Is this useful for anything?

> In normal non-ET_REL files, the relocs left in allocated sections are those
> in the dynamic relocs.  That is, SHT_REL{,A} sections that are SHF_ALLOC
> themselves.  Those are "normal" relocs, i.e. that have not been applied yet
> so in-place values are just the addends (in SHT_REL).  
> 
> I suppose if someone used --emit-relocs in a normal dynamic link of an
> executable or DSO, there might be both a dynamic reloc (in an
> SHT_REL,SHF_ALLOC section) and a preserved reloc (in an SHT_REL,~SHF_ALLOC
> reloc section) pointing to the same location in an allocated section.  But
> nobody does that.  Moreover, in dwarflint we are only checking the relocs
> that apply to non-allocated sections.  For all those, it is unambiguous
> that the relocs have already been applied to the non-allocated section data.
> 
> Eventually we might want to be checking .eh_frame, the only allocated
> section containing a DWARFish format.  In the outlying cases of pure
> theory, .eh_frame could have dynamic relocs and have this ambiguity if it
> also has --emit-relocs relocs.  But, 
> 1. the compiler is always smart enough to emit .eh_frame for PIC without TEXTREL
> 2. nobody really uses --emit-relocs with this
> 3. we will not be touching .eh_frame with the DWARF writer, it's an
>    allocated section--so dwarflint checks on it are not crucial for our
>    correctness checking (just for verifying against gcc/as/ld bugs)
> 4. we might decide to touch/rewrite .eh_frame in the DWARF writer,
>    but would do so only in ET_REL files where this is all moot
> 
> One day #2 will probably stop being true in the kernel, because it will
> start to have .eh_frame itself.  But it is statically linked with
> --emit-relocs and never produces dynamic relocs, so again there is no
> ambiguity.
> 
> So, the "more than complete enough" checking plan (i.e. where you bother
> with reloc checks in non-ET_REL at all) would be as follows.  For a reloc
> in an SHT_REL (not SHT_RELA) section in a non-ET_REL file, subtract the
> symbol value (and barf if it's SHN_UNDEF)--note that since it's an ET_REL,

(non-ET_REL I assume)

> the st_value is the final value directly, not section-relative.  If there
> is an SHT_REL,SHF_ALLOC section that applies to the section you are
> checking, complain and punt (however you would if all its relocs were
> unknown types or whatnot).  (If the SHT_REL,SHF_ALLOC section has a target
> section that is not SHF_ALLOC, elflint should complain about that.)

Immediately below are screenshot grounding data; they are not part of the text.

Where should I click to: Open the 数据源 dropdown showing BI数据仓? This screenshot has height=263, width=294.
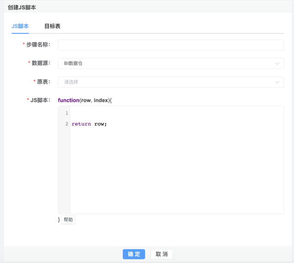coord(168,64)
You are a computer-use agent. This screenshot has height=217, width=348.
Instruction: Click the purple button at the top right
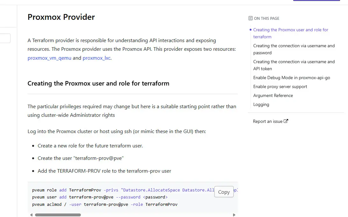click(x=316, y=1)
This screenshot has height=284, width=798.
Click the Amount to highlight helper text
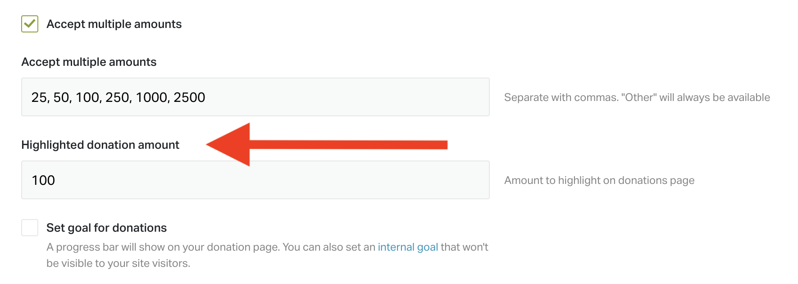tap(599, 180)
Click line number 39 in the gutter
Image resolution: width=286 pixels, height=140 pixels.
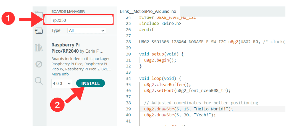[128, 109]
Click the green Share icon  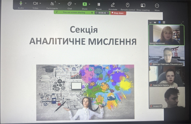(x=85, y=4)
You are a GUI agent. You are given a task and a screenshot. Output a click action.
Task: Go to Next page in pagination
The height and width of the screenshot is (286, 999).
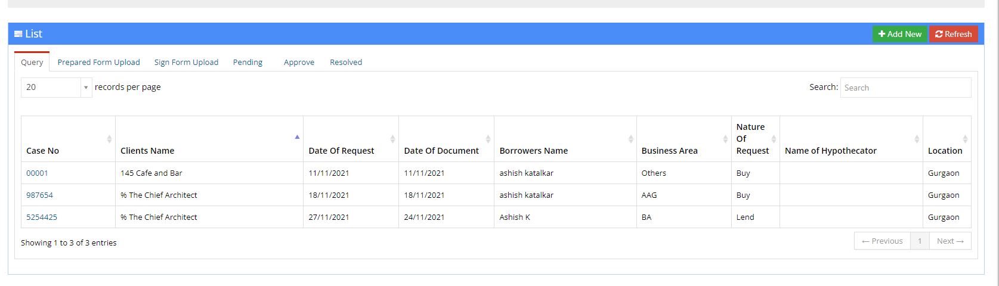pos(950,241)
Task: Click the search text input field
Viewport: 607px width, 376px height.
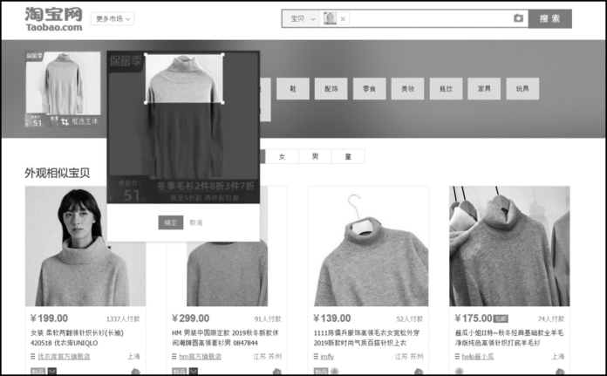Action: [427, 18]
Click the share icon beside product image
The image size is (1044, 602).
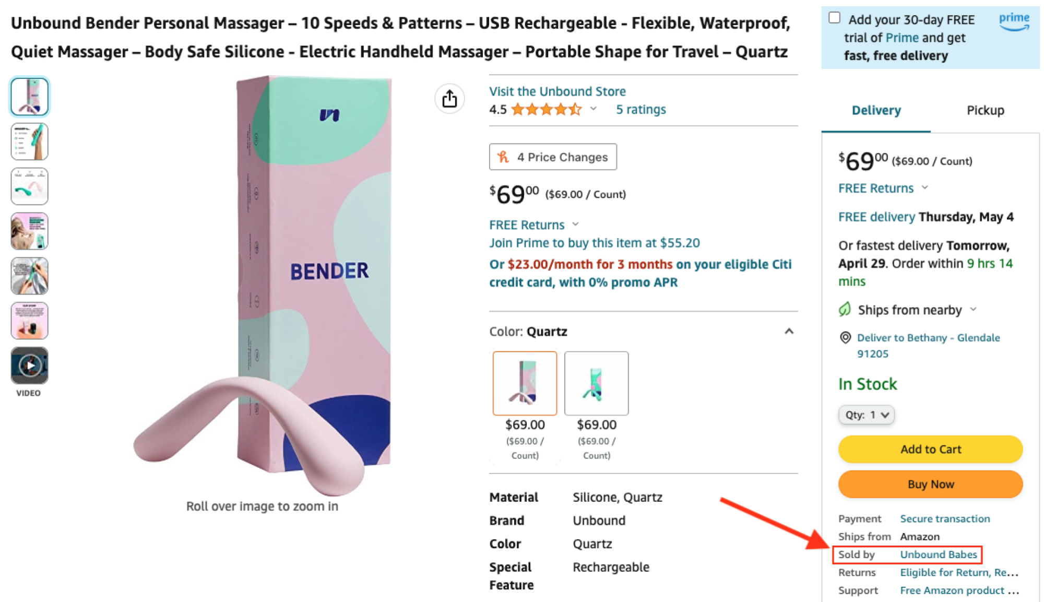point(449,99)
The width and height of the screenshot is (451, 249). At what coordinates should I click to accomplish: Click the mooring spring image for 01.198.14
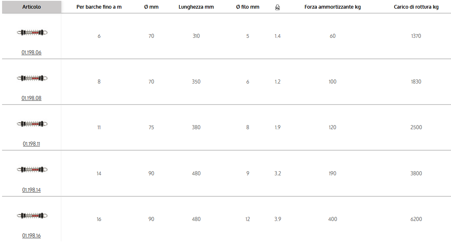tap(33, 170)
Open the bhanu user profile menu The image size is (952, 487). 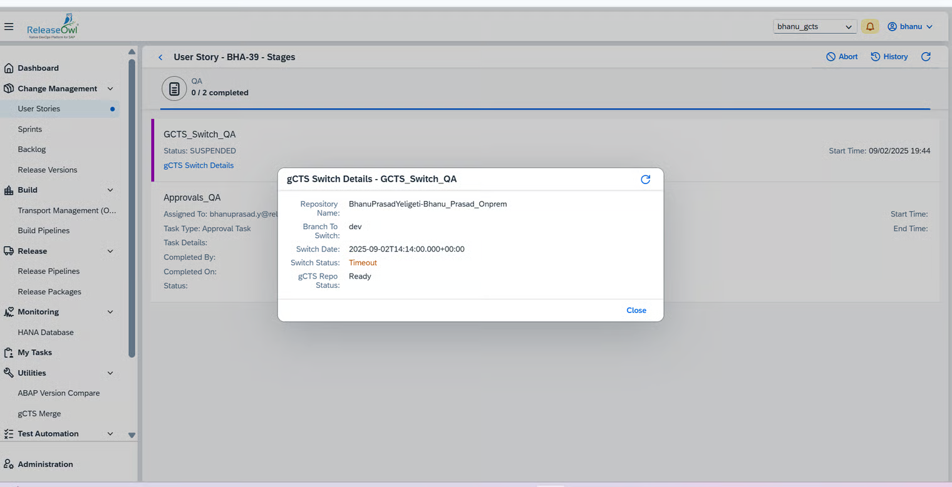click(x=910, y=26)
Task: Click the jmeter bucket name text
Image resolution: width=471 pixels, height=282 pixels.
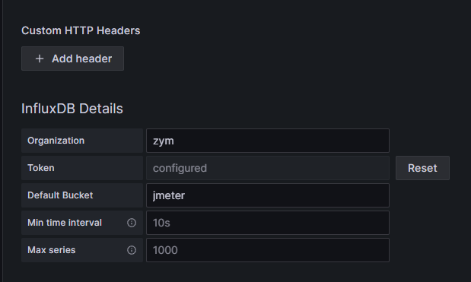Action: click(x=169, y=195)
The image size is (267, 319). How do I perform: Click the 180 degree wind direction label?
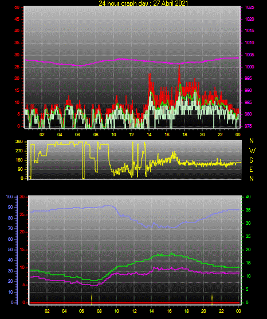tap(19, 160)
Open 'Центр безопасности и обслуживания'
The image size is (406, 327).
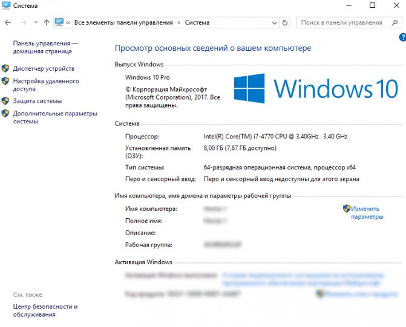coord(45,310)
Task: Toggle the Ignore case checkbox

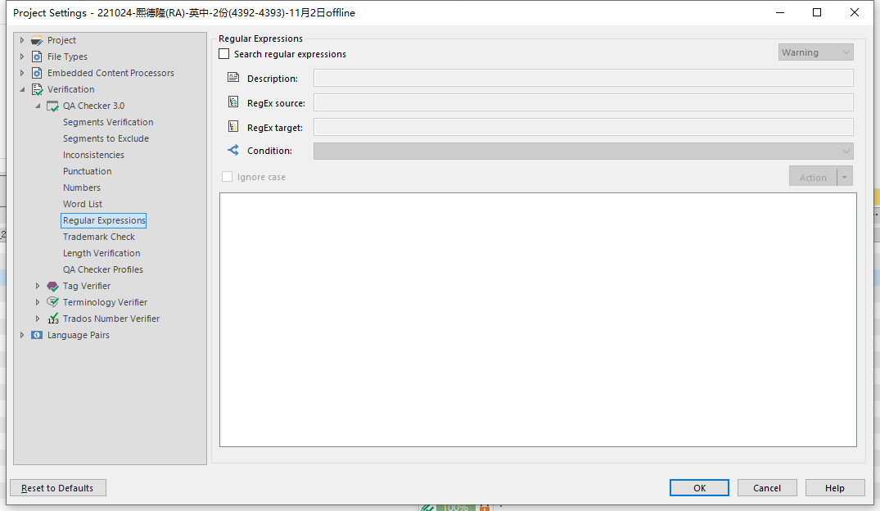Action: pos(228,177)
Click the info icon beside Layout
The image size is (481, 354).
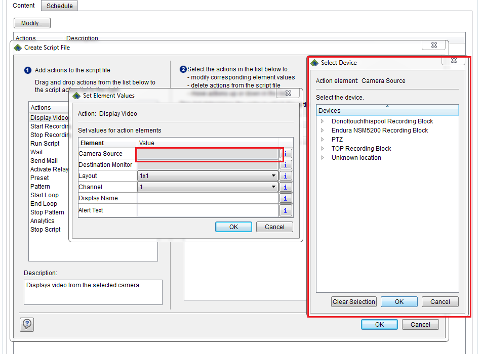[x=286, y=175]
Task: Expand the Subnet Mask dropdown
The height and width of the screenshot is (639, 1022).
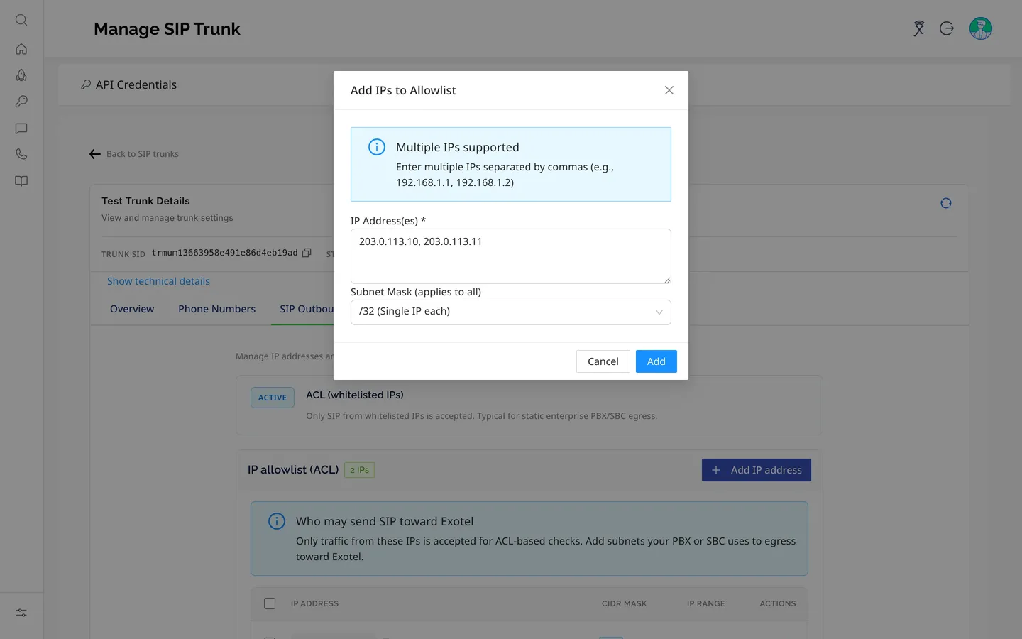Action: [x=510, y=312]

At this time, dwarflint gives an error if ET_REL file misses a 
relocation, but does relocation even in non-ET_REL files, if they are 
present.  According to what you say, it should instead ignore relocation 
sections in non-ET_REL files.

Now what about DW_OP_call_ref, and others that Dwarf3 document claims to 
be "relocatable in a relocatable object file, and relocated in an 
executable or shared object"?  These are basically the reason why I 
never had any doubts that I should handle relocations in non-ET_REL files.

Alan Modra's advice (from Jan's email, ignoring relocs that use normal 
symbol table) seems reasonable to me.